Happiness isn’t about winning

Professional golfer overcomes tragedy and sporting losses to enjoy golf and life

Davis Love tees off
Davis Love tees off during the Wyndham Championship in Greensboro, North Carolina, 19th August 2012

With 20 PGA tour wins, including one major win, winning the world cup four years in a row, and captaining the 2012 Ryder Cup team, after making the team six times previously, Davis Love III could be excused for wanting to take it easy.

Instead, the 48 year old professional golfer recently underwent neck surgery so he can keep playing.

Entering the PGA tour in 1985, Love earned a lifetime exemption in 2008, after winning his 20th tournament.

Love’s passion for golf was passed on to him from his father, Davis Love II. In fact, he was born the day after his father competed in the 1964 Masters tournament.

Sadly, Davis Love II was killed in a plane crash in 1988, so he did not get to see the accomplishments of his eldest son, or the collaboration between him and younger brother Mark, as they went on to design acclaimed golf courses through Love Golf Design.

Davis Love III is very aware of his father’s legacy. “I was blessed to have my golf coach, teacher, best friend, hero and a famous golfer live in the same house as me — so I thank God,” he said in a 2011 interview with Joy! Magazine.

Love has passed on this passion to his son, Davis Love IIII, and nephews.

His wife Robin is involved in his work and daughter Alexia is an award-winning horse rider.

He also regularly takes part in College Golf Fellowship events. “We are seven pro golfers who come alongside college golfers and coaches and encourage them in golf, life and faith,” he said, explaining that they hold retreats and Bible studies.

Love believes his faith is an important part of the way he plays the game. “You have to go through a process of physical, mental and spiritual discipline to get results in golf — and it’s the same thing in your family, your faith and business life,” he told Joy!

Love was introduced to Christianity as a child, when he attended the church where his mother was secretary. He thought that going to church and being good was enough, but after his father’s death he started spending time with Christian players such as Larry Mize, and decided he wanted as good a family life and attitude as Mize had.

Tour chaplains Larry Moody and Dave Kruger helped him discover that there was something more important than just living a good life.

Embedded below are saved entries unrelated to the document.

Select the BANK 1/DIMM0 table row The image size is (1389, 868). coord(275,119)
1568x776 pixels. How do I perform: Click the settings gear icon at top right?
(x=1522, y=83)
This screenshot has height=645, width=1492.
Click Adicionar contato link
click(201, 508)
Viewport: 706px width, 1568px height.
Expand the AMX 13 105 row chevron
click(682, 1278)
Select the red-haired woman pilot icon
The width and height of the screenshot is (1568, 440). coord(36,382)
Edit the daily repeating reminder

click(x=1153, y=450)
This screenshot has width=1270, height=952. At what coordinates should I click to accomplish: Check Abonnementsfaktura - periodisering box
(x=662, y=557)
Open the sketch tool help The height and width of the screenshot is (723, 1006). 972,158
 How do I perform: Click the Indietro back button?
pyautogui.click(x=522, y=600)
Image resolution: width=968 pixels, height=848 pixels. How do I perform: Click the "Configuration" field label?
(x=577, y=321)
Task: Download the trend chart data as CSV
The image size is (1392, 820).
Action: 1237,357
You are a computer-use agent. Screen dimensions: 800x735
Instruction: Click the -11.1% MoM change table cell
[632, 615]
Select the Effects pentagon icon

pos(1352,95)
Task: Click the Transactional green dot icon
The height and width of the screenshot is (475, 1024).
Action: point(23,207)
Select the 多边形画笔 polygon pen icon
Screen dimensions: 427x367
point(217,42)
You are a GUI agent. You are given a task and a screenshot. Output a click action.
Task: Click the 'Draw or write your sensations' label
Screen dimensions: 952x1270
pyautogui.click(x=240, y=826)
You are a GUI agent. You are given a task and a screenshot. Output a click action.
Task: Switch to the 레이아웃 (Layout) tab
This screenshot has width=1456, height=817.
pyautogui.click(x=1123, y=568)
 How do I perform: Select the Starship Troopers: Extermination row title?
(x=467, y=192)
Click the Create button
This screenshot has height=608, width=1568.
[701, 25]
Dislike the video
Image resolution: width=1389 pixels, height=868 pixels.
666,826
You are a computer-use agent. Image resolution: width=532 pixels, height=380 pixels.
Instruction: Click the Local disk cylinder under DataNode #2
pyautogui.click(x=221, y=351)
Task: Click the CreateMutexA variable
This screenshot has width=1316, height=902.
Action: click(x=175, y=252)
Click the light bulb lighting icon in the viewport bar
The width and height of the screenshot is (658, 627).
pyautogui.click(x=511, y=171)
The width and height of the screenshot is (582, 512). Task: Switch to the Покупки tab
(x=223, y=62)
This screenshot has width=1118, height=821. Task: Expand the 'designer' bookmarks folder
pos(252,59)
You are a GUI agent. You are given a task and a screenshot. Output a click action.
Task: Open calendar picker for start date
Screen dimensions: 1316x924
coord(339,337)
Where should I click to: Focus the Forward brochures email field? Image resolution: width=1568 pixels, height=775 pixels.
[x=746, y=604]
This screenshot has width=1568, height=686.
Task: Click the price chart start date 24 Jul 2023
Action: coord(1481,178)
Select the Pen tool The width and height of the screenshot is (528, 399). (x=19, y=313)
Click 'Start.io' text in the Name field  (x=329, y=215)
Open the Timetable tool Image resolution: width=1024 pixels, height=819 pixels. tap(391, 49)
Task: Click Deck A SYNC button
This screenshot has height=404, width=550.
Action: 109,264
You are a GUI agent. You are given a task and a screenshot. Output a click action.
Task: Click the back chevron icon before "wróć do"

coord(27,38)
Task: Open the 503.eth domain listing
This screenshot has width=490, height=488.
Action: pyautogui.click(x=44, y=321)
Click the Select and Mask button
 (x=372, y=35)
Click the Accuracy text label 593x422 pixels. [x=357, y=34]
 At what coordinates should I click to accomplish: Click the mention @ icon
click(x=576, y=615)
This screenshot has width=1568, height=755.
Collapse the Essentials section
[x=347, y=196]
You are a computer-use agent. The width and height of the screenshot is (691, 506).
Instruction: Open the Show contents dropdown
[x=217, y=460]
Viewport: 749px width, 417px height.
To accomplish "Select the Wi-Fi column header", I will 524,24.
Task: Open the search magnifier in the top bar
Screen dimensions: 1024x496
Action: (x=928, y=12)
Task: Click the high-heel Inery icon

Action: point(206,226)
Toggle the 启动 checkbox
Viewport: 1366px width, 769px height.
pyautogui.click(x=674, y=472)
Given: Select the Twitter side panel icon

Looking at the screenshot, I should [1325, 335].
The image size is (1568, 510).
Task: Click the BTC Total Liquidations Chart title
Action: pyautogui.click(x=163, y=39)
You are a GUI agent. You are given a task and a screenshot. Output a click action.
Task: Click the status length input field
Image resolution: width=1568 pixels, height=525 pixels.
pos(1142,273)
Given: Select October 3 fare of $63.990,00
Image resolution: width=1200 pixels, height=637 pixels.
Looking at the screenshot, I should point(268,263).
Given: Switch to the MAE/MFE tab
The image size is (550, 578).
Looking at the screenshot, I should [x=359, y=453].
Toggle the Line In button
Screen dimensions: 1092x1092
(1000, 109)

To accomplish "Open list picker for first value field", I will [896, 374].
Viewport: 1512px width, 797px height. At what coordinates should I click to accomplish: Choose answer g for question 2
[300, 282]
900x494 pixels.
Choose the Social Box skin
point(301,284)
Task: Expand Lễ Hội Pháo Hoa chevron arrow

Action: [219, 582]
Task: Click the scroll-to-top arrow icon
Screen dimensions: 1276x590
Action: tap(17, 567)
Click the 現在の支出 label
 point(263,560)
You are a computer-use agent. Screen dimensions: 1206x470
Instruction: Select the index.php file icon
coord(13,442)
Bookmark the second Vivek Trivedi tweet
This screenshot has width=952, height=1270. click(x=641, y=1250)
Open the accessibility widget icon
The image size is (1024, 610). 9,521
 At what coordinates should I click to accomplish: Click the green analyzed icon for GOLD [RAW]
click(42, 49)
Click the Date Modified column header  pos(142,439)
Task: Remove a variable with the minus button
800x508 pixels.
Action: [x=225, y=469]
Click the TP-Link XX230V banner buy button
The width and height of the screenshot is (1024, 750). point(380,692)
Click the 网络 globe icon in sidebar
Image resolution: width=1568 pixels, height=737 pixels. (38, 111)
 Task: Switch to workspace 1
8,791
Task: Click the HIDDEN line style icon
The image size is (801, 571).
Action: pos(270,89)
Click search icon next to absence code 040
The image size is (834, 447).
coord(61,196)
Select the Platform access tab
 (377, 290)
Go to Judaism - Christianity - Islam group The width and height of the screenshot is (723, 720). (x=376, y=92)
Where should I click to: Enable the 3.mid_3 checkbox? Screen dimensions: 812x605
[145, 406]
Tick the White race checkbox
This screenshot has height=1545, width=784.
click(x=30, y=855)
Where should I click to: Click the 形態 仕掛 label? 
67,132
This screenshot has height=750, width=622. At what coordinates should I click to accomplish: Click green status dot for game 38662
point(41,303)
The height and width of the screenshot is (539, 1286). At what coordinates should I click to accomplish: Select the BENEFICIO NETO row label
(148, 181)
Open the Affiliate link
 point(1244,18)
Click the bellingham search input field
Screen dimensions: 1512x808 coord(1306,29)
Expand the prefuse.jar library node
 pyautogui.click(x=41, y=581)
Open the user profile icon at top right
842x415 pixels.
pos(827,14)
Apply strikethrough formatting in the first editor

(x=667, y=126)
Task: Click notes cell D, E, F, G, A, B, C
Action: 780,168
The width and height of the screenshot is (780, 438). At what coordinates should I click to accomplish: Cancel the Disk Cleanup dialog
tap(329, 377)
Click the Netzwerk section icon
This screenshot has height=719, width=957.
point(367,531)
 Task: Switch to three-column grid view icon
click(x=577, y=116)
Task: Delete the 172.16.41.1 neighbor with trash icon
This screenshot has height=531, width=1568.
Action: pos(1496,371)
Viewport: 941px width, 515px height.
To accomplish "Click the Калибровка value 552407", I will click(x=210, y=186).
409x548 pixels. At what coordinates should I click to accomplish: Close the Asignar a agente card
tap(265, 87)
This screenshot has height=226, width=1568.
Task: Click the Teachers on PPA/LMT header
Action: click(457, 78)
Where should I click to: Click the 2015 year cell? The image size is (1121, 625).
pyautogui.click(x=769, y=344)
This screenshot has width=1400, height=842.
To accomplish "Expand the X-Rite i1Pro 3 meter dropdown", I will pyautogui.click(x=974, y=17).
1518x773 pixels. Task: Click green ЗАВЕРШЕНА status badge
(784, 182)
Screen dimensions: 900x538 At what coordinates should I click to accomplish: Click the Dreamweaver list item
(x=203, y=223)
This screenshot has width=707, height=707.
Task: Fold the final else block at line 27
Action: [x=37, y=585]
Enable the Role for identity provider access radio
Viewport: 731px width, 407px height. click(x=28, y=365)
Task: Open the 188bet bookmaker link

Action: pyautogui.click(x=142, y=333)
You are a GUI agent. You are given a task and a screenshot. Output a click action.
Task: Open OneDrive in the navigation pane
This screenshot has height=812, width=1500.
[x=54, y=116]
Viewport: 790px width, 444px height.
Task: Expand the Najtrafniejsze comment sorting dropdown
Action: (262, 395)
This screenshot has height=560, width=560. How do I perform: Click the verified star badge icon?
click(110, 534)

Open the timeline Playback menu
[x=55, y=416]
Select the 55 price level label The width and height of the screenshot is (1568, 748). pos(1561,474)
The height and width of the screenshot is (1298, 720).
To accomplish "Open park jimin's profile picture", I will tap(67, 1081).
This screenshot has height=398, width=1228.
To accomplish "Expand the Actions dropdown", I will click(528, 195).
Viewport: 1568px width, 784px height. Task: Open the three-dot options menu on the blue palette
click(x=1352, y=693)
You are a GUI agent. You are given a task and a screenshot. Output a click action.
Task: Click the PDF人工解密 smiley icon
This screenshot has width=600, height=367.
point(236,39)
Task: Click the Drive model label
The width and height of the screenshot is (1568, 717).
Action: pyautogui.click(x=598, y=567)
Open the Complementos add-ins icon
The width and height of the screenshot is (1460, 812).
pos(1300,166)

“In the last 10 years as my faith has grown, I now see why Larry was like that, because he had a personal relationship with Jesus Christ, not just because he wanted to be a nice guy,” Love told Sports Spectrum in winter 2011.

“You’re not going to get to the pearly gates and say I was really, really nice, but I didn’t believe... The gift of forgiveness is free, but it must be accepted.”

This faith was tested in 2003, when Love was at the peak of his game, when he discovered the body of his brother-in-law and personal assistant after he committed suicide.

It had recently been discovered that he had been embezzling funds from Love.

Davis Love

“It was one of the worst years of my life because I was dealing with my family and how God could be in the midst of all of this,” he said.

Although his wins have slowed in recent years, Love says they have been the most enjoyable time of his life, as he spends time with his family, friends and the Campus Golf Fellowship.

As he says, “If you consider winning as a measure to your happiness, you are not happy.”

He reflected on the Ryder Cup loss for, saying that even though he was disappointed by the loss, he was proud of the way the team had bonded and given him “the greatest honour of my golfing life.”

That may seem a big call for someone who won the Payne Stewart award for respect for the traditions of golf in 2008 and Bob Jones award for sportsmanship in golf in early 2013, but it is a fitting summary of his attitude toward golf and life.

As he says, “Sure golf is important to me. I’m doing my job and supporting my family and following my career, but I still understand no matter how many wins I pile up, it’s not going to get me to heaven. God doesn’t grade on a curve, you’re either in or out.”